The composition results in an intriguing combination of unlikely uses and spaces: agricultural fields of organically grown crops are designed as a large scaled garden. Clipped topiary elements run across these agricultural fields conflating the image of farms with a latter-day baroque garden. The reclaimed quarry is shaped in unlikely surreal forms while wildlife once again inhabits this landscape built for art installations and training hunting dogs. In the end, this site has provided a new life for a once degraded area. Given that there are thousands of such sites in New Jersey, this site has provided a template for cultural and ecological regeneration for others to follow.

Whitehead Institute

This 25 foot by 35 foot rooftop garden in Cambridge, Massachusetts is part of an adventuresome art collection assembled by Director David Baltimore for the Whitehead Institute, a microbiology research center. The site was a lifeless rooftop courtyard atop a nine-story office building designed by Boston architects Goody Clancy Associates. Its dreary, tiled roof surface and high surrounding walls conspired to create a dark, inhospitable space, overlooked by both a classroom and a faculty lounge. The lounge offered access to the courtyard, making it a potential place to eat lunch. Along with its spatial woes, the floor of the courtyard was constructed with a concrete decking system that could not hold additional weight. There was also no source of water for the rooftop, no maintenance staff, and a low budget, precluding the possibility of introducing living plants.

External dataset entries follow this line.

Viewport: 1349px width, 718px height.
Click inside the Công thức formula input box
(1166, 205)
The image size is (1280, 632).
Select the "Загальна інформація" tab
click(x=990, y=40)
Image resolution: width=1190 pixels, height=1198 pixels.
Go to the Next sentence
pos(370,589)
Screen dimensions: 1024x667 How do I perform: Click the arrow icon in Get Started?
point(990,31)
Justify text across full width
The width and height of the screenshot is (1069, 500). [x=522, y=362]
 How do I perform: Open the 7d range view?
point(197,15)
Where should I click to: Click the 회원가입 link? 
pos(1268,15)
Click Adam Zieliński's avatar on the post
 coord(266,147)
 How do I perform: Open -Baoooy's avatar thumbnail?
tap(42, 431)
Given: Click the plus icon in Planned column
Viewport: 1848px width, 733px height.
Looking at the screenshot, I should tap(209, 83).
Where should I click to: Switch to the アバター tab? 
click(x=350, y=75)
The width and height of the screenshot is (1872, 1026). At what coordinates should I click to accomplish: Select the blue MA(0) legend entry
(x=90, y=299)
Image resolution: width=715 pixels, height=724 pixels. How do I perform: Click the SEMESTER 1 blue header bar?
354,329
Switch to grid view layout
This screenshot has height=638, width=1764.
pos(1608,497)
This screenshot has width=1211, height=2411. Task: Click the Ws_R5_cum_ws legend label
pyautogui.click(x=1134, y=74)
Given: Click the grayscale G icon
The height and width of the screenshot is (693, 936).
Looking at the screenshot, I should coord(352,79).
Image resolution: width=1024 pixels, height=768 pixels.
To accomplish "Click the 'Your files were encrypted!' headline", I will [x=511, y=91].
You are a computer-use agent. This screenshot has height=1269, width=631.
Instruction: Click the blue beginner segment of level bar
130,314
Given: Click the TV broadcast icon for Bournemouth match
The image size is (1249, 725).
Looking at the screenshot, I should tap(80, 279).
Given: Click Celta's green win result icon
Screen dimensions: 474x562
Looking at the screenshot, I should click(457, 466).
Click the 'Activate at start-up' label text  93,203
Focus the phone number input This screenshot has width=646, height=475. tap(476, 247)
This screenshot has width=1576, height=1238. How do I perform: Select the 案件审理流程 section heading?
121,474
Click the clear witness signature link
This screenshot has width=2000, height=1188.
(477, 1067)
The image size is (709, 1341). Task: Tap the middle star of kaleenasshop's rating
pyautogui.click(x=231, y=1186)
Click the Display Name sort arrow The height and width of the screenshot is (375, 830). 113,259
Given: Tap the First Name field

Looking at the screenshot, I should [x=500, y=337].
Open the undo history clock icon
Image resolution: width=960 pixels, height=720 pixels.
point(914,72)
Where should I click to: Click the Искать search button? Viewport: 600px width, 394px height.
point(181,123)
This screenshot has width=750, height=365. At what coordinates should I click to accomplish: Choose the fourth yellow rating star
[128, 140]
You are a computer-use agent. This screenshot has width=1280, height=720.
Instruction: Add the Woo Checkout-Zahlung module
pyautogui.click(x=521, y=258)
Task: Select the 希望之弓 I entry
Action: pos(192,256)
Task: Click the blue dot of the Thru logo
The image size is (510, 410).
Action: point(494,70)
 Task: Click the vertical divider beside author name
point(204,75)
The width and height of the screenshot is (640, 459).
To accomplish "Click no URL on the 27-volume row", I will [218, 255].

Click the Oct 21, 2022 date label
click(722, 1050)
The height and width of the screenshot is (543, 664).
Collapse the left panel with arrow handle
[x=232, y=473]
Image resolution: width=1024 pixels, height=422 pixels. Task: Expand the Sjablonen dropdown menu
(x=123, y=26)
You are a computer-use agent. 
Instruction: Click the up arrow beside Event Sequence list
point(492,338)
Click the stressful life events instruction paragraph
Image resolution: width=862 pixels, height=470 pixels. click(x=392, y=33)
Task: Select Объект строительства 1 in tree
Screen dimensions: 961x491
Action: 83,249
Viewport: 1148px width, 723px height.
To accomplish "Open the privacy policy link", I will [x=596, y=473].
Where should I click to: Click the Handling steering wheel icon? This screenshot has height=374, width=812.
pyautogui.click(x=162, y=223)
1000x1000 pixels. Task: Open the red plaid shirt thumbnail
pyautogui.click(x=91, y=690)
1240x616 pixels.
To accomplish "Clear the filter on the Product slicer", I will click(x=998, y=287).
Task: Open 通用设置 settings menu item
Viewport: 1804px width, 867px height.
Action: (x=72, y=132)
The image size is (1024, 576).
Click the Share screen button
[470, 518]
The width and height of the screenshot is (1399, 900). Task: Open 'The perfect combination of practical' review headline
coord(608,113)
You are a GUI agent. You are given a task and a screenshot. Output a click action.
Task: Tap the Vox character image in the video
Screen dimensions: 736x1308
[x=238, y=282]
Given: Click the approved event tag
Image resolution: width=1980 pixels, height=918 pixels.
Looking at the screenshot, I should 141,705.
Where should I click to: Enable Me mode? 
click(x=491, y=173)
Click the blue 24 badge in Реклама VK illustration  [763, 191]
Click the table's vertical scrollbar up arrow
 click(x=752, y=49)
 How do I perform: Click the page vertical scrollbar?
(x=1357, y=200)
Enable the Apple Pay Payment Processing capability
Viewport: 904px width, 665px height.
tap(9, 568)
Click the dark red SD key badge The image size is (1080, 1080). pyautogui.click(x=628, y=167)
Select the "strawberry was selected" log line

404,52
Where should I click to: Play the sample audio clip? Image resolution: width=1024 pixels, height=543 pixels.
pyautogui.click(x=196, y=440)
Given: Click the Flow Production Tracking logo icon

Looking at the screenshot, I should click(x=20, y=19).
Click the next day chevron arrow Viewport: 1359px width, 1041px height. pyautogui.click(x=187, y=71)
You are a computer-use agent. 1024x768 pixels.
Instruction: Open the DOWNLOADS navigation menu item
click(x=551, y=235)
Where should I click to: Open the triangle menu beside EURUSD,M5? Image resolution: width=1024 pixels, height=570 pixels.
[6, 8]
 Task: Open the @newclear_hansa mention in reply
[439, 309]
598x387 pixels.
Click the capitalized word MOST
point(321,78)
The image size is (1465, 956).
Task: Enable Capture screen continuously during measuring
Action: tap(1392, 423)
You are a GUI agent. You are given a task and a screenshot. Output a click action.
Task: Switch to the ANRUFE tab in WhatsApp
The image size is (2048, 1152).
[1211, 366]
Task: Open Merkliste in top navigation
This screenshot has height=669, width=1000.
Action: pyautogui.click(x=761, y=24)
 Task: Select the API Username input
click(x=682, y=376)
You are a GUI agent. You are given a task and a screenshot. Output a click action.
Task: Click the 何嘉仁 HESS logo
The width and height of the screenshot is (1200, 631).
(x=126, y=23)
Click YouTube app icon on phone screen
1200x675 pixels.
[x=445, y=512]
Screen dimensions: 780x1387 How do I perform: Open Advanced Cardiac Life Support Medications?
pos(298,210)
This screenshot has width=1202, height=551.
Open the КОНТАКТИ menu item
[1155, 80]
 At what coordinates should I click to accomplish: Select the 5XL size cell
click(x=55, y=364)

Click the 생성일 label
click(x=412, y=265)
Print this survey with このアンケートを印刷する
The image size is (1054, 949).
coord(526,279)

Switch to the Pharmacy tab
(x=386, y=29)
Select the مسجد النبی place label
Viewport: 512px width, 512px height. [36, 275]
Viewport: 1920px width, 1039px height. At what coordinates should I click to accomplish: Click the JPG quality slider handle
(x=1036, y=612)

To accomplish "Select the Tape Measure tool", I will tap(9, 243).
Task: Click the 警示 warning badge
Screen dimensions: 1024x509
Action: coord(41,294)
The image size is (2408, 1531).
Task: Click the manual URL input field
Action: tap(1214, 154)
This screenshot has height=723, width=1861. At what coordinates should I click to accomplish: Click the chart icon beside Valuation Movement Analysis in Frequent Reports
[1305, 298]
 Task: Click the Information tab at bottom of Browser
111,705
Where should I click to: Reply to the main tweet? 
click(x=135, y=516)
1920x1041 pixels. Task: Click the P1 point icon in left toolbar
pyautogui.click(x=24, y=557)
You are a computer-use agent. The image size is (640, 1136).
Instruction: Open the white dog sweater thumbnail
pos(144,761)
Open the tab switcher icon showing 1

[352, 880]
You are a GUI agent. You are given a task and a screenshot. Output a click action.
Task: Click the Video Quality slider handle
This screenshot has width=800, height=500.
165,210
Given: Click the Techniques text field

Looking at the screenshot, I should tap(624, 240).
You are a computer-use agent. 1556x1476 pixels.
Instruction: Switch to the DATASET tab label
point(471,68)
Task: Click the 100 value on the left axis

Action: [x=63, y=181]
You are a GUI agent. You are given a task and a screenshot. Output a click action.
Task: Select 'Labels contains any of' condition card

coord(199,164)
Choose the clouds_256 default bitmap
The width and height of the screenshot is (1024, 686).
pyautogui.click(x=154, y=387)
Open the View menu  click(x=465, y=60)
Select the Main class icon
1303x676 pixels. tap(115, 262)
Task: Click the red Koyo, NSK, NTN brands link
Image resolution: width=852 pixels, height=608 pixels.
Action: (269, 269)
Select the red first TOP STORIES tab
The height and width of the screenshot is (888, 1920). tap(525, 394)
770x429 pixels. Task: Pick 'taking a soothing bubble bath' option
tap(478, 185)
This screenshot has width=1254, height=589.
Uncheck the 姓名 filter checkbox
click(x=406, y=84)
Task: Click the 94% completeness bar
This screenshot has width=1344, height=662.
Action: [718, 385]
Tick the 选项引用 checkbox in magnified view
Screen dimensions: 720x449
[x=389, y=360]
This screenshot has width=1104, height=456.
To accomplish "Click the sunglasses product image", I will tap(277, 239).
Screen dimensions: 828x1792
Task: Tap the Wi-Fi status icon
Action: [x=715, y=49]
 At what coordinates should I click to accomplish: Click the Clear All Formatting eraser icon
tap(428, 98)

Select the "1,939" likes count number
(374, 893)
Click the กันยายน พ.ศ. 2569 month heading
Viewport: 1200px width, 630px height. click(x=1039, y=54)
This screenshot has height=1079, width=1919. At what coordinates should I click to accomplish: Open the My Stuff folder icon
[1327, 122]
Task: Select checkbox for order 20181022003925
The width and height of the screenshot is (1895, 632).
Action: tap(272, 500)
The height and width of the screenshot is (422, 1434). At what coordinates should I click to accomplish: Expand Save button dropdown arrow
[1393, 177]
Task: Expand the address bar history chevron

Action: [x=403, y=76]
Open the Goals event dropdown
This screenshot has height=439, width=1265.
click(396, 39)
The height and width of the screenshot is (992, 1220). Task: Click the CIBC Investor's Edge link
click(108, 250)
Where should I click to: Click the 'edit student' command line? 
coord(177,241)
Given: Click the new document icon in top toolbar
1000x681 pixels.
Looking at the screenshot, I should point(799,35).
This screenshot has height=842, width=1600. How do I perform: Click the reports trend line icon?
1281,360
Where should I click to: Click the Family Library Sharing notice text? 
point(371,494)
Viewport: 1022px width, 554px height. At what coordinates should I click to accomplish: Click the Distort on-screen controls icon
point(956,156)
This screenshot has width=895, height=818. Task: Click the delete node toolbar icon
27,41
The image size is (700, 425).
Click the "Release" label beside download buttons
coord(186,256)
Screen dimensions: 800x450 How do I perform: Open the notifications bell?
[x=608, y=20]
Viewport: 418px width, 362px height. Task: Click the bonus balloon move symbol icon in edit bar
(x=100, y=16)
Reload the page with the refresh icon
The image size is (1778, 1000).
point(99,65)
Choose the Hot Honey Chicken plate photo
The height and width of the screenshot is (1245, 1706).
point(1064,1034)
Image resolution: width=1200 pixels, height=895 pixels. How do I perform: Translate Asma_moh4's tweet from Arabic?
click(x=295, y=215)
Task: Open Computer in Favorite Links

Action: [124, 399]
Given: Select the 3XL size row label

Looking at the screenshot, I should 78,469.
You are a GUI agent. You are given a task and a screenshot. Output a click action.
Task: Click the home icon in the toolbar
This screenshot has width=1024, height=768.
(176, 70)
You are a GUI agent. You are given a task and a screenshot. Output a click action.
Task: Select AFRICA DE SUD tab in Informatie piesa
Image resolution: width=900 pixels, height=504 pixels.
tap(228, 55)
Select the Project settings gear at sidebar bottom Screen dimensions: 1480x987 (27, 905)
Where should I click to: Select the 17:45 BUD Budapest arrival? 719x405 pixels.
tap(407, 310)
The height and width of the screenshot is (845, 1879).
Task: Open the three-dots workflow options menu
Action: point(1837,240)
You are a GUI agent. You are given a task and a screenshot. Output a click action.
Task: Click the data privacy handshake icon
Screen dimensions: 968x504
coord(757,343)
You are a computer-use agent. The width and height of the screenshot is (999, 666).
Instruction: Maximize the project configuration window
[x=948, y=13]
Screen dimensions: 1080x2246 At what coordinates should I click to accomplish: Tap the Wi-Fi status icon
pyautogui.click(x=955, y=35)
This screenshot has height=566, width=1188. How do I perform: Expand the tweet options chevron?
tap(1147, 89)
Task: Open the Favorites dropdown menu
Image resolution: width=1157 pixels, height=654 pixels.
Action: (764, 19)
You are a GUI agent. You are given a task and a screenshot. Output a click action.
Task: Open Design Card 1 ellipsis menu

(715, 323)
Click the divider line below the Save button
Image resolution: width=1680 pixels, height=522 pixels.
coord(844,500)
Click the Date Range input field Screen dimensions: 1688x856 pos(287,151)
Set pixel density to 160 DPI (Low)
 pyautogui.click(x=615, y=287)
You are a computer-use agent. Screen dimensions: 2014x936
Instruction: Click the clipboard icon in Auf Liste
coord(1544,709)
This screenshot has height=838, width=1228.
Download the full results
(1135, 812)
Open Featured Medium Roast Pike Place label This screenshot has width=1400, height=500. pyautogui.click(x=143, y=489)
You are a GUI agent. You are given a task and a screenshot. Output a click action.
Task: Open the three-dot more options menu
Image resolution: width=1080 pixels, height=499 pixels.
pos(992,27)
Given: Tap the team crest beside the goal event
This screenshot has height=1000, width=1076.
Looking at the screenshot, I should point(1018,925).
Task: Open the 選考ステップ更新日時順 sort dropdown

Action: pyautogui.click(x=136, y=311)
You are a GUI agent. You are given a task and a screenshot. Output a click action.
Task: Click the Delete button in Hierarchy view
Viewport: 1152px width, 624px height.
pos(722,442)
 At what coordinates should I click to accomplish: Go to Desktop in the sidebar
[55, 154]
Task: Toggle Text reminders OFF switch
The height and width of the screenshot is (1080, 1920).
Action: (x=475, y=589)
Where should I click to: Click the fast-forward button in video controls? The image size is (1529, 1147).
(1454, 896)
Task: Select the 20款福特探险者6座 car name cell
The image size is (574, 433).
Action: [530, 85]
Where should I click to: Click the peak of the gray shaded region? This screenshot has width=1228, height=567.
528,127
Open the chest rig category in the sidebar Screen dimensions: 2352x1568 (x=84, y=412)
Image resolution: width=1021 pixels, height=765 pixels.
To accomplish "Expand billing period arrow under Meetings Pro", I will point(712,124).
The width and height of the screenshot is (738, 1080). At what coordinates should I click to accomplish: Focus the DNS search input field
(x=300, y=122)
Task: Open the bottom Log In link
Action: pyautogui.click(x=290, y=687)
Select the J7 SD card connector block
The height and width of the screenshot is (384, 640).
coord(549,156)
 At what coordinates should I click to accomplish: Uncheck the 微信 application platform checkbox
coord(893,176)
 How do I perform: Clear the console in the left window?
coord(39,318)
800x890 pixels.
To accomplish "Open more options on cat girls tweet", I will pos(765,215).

However, it was entirely possible to convey a sense of a planted garden by providing enough signals for the site to read as a garden. There are many examples of other cultures that create garden abstractions. For example, in Japanese gardens, symbolic landscapes often imply a
larger landscape. This was the strategy at Whitehead – to create a garden through abstraction, symbolism, and reference. Schwartz wanted the narrative of the garden to relate to the work carried out by the Institute. The garden became a cautionary tale about the dangers inherent in gene splicing: the possibility of creating a monster. This garden is a monster, the joining together like Siamese twins of gardens from different cultures. One side is based on a French Renaissance garden; the other on a Japanese Zen garden. The elements that compose these gardens have been distorted. The rocks typically found in a Zen garden are composed of topiary pompoms from the French garden. Other plants, such as palms and conifers, are in strange and unfamiliar associations. Some plants project off the vertical surface of the wall; others teeter precariously on the wall’s top edge.
All the plants in the garden are plastic. The clipped hedges, which double as seating, are rolled steel covered in Astroturf. The green colors, which are the strongest cues that this is a garden, are composed of colored gravel and paint. The intent was to create for the scientists who occupy this building a visual puzzle that could not be solved. The garden is an ode to “better living through chemistry.”